Paolo's opens in Brunswick with Jersey-style pizza and house-made pasta
Paolo’s has opened inside Brunswick’s Fort Andross Mill with Jersey-style clam pizza, house-made pasta and a room built for everyday dinners. The team behind Dutchman’s says the longer build was worth it.

Paolo’s has opened in Brunswick’s Fort Andross Mill complex at 14 Maine St., bringing a New Jersey-style Italian restaurant from the operators behind the wood-fired bagel shop Dutchman’s. Co-owner Jeremy Kratzer named the restaurant for his late grandfather, and he said the opening took longer than originally planned because the team wanted the guest experience to feel right, not merely fast.
That patience shows in the room and the menu. Paolo’s was designed to balance polish with approachability, a fit for a historic mill setting that can handle both a regular weeknight crowd and diners looking for a more deliberate meal. The kitchen is using the wood-fired oven left behind by Nomad pizzeria to turn out three 12-inch pies: margherita, carbonara and a thinner Roman-style Jersey clam pizza.
Pizza is only the opening act. Paolo’s also serves a daily house-made pasta, chicken Parmesan with either vodka sauce or house marinara, a dry-aged bone-in New York strip and charred broccolini with whipped ricotta. The beverage list keeps the range broad without getting fussy, with beer and wine by the glass priced at $13 and bottles at $40. Kratzer described the overall vibe as “highbrow-lowbrow,” a shorthand that fits a menu meant to sit comfortably between neighborhood ease and destination dining.

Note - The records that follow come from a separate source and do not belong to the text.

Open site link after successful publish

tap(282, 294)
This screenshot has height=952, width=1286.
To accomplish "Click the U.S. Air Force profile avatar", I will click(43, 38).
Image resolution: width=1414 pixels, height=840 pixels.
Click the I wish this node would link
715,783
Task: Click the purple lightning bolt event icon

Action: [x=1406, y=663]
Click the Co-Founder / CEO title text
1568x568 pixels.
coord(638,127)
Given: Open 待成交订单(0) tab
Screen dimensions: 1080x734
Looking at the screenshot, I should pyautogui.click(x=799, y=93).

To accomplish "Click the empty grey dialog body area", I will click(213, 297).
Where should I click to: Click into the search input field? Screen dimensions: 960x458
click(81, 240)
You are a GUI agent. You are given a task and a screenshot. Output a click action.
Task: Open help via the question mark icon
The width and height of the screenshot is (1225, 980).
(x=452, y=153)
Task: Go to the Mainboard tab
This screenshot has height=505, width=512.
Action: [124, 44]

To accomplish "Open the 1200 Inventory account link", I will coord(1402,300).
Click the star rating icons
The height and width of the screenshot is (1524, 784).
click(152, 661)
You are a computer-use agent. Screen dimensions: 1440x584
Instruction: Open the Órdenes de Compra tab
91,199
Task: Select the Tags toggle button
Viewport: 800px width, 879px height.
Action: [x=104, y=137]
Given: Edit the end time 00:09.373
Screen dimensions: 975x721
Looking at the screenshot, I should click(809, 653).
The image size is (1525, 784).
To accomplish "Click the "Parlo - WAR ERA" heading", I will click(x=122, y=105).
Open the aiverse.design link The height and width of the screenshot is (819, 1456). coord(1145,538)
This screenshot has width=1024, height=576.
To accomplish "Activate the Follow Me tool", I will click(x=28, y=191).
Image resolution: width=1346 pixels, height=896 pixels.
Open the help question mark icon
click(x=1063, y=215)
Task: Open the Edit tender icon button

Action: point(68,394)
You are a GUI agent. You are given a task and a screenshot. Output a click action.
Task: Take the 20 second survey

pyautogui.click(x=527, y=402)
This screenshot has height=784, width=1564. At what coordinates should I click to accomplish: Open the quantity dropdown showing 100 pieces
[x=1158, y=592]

The dining room adds to that feel with a 15-foot communal cherry table, and the staff mix brings together kitchen, dessert and bar experience from people who have worked in different restaurant settings. That combination gives Paolo’s a broader reach than a simple pizza stop, with enough pasta, steak and vegetable plates to pull in diners who want a fuller Italian-American meal inside the mill.
For Brunswick, the opening gives Fort Andross another reason to draw people across town for dinner. Paolo’s does not read like a quick-turn launch; it feels built to settle into the everyday life of the building, with the oven, the pasta and the room all pointed toward the same idea.